# Architecture
dotling is structured as a layered Rust application with a command pattern. Each CLI subcommand maps to a module in `src/commands/`, and core logic is organized into four top-level modules.
## Module hierarchy
```
dotling
├── core/ Foundational utilities
│ ├── error Error enum and Result type alias
│ ├── fs Filesystem helpers (walk, copy, symlink, atomic write)
│ ├── path Path mapping, tilde expansion, category rules
│ ├── platform OS detection, platform matching
│ └── store Global state at ~/.dotling/
│
├── config/ Data model and rendering
│ ├── mod.rs Config, Entry, Settings, Hooks, TOML parser/serializer
│ ├── template Template engine: {{ var.x }}, {{ dotling.x }}, {{ env.X }}
│ └── vars Machine-local variable store
│
├── crypto/ Encryption
│ ├── mod.rs ChaCha20-Poly1305 encryption, Argon2id key derivation
│ └── vault Vault management: init, unlock, export, import
│
├── sync/ Sync and deployment
│ ├── mod.rs Sync orchestration
│ ├── deploy Entry deployment: symlink/copy, state checking
│ ├── fingerprint Blake2s-256 content hashing for change detection
│ ├── hooks Lifecycle hooks with trust verification
│ └── merge Line-level three-way merge using LCS diff
│
├── cli.rs clap derive definitions for all CLI args/subcommands
├── commands/ Command handlers (one module per subcommand)
│ ├── init, add, remove, sync, status, edit
│ ├── encrypt, vault, doctor, vars, completions
│
├── ui.rs Terminal UI: colors, prompts, diff display
└── main.rs Entry point: parse CLI, dispatch, handle errors
```
## Data flow
```
CLI input (clap)
→ main.rs (parse args, dispatch)
→ commands/<subcommand>::run()
→ core/store (load repo root from ~/.dotling/state.toml)
→ config/mod (load dotling.toml)
→ sync engine
→ sync/deploy (create/fix symlinks, copy files)
→ sync/fingerprint (record/check content hashes)
→ sync/hooks (execute lifecycle hooks)
→ sync/merge (three-way merge for conflicts)
→ crypto (encrypt/decrypt as needed)
→ config/template (render templates)
→ ui (display results)
```
## Data model
### `Config` (`dotling.toml`)
The central configuration file at the repo root. Contains:
- `Settings` — global defaults (deployment method)
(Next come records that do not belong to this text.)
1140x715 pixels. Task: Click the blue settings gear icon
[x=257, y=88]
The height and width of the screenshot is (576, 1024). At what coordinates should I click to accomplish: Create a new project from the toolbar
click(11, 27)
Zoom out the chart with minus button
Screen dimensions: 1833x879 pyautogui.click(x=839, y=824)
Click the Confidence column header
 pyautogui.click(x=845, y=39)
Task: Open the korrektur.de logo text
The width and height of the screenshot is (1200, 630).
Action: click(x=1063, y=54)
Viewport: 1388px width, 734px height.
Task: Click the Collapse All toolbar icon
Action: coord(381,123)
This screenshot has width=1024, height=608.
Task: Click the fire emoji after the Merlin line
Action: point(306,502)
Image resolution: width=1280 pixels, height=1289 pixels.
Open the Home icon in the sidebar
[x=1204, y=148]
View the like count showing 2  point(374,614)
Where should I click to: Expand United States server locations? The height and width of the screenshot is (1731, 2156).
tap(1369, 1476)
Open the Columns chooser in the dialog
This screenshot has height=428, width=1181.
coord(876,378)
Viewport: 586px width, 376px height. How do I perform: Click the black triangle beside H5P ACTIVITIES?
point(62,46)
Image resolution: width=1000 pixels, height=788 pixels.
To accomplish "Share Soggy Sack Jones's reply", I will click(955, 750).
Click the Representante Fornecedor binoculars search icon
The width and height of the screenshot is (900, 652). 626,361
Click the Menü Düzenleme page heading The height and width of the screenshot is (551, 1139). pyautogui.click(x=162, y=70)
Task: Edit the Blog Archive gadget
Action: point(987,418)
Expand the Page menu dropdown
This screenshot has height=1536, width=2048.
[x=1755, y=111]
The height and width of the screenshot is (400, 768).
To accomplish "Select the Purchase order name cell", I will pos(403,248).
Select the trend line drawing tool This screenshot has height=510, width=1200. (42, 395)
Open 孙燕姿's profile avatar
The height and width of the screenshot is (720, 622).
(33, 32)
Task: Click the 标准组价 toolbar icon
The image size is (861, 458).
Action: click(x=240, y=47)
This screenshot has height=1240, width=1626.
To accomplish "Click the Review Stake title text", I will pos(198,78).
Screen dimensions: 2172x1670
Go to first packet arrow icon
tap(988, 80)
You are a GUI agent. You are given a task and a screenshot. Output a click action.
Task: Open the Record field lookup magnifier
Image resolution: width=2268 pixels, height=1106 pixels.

- `Vec<Entry>` — all tracked files/directories
- `Hooks` — global lifecycle hooks
- `Vec<(String, String)>` — shared variable defaults
The TOML parser and serializer are hand-rolled (no serde dependency).
### `Entry`
Each tracked file or directory:
| `source` | `String` | Repo-relative path |
| `target` | `String` | Deploy target path with `~` |
| `method` | `Option<DeployMethod>` | `Symlink` or `Copy` override |
| `encrypted` | `bool` | Whether the entry is encrypted |
| `directory` | `bool` | Whether the entry is a directory |
| `template` | `bool` | Whether the entry is a template |
| `os` | `Option<String>` | Platform restriction |
| `permissions` | `Option<u32>` | Octal permissions |
| `before` | `Option<String>` | Pre-sync hook |
| `after` | `Option<String>` | Post-sync hook |
### `FingerprintStore` (`~/.dotling/fingerprints.toml`)
Maps source paths to `EntryFingerprint` records with three Blake2s-256 hashes: `enc_hash` (ciphertext), `target_hash` (deployed file), `source_hash` (repo source).
### `VarStore` (`~/.dotling/vars.toml`)
Ordered list of `(key, value)` pairs for machine-local template variables.
## Dependencies
| `clap` | CLI argument parsing with derive macros |
| `clap_complete` | Shell completion generation |
| `chacha20poly1305` | AEAD encryption |
| `argon2` | Password-based key derivation |
| `blake2` | Content hashing (fingerprints, hook trust) |
| `rand` | Cryptographic random number generation |
| `base64` | Binary-to-text encoding for encrypted files |
No serde. No async runtime. Minimal by design.
## Testing
Tests are inline `#[cfg(test)] mod tests` blocks across 15 files (94 tests total). Uses `tempfile` for temporary directories. Tests that mutate environment variables use a shared `Mutex` guard pattern to prevent interference.